The Naming of the Dead, Needful Things, The Gods of Pegana

I just got a kindle for my birthday, and one of the things I'm most excited about is the availability of books that are hard to find -- among them, Lord Dunsany's short stories (all free!). So, to celebrate, I downloaded 4 of his books, and started with The Gods of Pegana.

It's less a collection of short stories than an outline for a mythology -- there's a theogony, a bunch of vignettes about human prophets, and an end-of-things. All in all, it wasn't really something I'd want to read more of, but I enjoyed the book. It probably helped that it's a relatively slim book at 104 pages, and none of the vignettes is more than a couple of pages long. It's also a sign of how much fantasy has changed -- I can't even imagine a book like this being published now.

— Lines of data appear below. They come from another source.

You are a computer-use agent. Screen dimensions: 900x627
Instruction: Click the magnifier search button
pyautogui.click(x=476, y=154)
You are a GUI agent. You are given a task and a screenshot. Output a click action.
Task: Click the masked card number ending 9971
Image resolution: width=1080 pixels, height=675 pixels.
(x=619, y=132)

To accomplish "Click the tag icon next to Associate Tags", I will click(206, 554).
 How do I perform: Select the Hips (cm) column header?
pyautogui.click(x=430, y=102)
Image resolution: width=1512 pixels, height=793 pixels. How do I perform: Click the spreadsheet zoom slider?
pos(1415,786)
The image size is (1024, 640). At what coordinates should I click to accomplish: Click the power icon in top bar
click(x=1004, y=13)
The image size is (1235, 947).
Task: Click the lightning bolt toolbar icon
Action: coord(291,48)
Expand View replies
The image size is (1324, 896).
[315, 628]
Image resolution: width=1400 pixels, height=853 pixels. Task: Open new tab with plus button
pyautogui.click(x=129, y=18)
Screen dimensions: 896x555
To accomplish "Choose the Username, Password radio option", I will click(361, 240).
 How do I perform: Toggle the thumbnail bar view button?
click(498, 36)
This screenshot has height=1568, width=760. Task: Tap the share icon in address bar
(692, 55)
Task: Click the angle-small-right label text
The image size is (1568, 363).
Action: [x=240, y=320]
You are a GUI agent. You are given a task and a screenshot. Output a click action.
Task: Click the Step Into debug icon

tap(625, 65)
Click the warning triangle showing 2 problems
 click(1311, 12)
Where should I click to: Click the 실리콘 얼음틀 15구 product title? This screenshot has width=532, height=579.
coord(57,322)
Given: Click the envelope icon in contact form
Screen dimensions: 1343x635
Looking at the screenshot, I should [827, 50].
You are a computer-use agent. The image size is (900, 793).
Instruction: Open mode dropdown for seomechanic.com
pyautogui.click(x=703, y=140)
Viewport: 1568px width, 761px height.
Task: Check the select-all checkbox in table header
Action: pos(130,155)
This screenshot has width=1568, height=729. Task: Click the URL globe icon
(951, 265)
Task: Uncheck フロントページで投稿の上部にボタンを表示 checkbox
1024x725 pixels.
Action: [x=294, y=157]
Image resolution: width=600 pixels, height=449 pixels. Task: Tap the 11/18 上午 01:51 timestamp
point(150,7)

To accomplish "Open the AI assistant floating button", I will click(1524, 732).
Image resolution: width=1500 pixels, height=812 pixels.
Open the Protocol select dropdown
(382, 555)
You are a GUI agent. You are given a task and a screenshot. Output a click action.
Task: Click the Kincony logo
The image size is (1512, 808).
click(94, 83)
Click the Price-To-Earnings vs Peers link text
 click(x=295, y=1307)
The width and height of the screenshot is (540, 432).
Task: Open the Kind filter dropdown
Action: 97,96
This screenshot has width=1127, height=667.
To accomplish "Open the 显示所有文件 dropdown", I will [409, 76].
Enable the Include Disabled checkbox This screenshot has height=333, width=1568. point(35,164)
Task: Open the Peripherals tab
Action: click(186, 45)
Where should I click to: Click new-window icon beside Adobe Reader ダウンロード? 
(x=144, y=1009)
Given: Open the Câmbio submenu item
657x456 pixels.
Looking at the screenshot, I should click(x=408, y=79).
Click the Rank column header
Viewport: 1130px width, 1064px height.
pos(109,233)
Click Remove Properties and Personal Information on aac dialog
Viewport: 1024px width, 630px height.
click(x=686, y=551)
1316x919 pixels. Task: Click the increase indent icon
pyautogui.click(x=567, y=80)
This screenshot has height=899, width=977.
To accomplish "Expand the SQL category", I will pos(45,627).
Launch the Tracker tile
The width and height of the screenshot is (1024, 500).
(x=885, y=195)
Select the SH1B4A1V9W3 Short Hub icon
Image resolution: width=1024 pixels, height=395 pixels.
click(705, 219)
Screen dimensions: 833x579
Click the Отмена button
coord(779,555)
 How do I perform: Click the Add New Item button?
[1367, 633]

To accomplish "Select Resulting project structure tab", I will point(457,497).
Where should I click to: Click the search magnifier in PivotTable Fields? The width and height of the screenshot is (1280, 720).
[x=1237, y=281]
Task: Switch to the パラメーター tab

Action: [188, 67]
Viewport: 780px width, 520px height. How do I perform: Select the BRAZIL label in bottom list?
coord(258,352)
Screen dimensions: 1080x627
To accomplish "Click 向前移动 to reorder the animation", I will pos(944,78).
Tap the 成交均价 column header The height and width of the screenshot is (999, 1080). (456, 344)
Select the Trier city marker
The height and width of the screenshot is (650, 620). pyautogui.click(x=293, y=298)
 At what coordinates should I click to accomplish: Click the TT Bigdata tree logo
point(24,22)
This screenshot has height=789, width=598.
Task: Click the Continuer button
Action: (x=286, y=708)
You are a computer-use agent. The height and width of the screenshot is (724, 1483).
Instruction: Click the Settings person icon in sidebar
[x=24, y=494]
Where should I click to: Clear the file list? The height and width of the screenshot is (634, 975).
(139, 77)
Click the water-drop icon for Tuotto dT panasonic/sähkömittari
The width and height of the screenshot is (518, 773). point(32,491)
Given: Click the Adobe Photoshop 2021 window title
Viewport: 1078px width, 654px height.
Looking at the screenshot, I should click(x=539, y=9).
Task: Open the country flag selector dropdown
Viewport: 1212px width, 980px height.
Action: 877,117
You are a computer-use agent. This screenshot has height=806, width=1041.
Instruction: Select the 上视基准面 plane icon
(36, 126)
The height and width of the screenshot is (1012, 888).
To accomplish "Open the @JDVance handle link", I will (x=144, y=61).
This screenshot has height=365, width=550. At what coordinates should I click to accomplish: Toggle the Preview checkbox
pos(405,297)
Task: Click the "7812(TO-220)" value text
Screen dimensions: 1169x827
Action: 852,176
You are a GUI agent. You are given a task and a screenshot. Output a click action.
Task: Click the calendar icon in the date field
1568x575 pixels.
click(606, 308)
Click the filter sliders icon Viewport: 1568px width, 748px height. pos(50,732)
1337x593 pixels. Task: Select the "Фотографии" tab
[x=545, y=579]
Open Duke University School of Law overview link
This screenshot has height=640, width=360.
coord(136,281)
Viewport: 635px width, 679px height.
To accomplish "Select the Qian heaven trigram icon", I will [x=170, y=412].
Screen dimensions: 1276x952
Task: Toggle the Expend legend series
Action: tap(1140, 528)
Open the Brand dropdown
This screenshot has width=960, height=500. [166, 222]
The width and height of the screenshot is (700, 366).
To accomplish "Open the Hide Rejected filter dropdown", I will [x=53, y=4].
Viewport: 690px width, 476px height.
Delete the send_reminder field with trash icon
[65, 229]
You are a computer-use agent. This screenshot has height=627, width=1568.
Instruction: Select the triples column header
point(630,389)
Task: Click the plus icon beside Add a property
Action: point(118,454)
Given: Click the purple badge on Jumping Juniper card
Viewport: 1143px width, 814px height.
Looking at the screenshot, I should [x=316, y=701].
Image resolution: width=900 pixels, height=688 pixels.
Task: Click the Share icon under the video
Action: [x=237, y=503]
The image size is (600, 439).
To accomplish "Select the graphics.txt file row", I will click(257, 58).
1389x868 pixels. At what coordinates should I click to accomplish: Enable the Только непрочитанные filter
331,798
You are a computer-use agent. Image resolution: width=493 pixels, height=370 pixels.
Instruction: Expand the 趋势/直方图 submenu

Meanwhile, I listened to Stephen King's Needful Things on the iPod. It was a 3-for-2 deal, and I liked the other two very much, so I wasn't too upset that this book was only OK. The problem was that the antagonist is so powerful, that most of the novel is fairly predictable -- things are going to go in the worst possible way for everyone involved, that there isn't really a sense of suspense, just a cringing at what we know is coming.

Over the holiday, I finished reading Rankin's Naming of the Dead, the second-to-last Rebus novel. The mystery was no great shakes -- the ending was almost anti-climactic. But it was one of my favorite Rebus novels, anyway. It had such a feeling of place, and such a strong sense of what drives Rebus, that these things overcame the weakness of the central plot.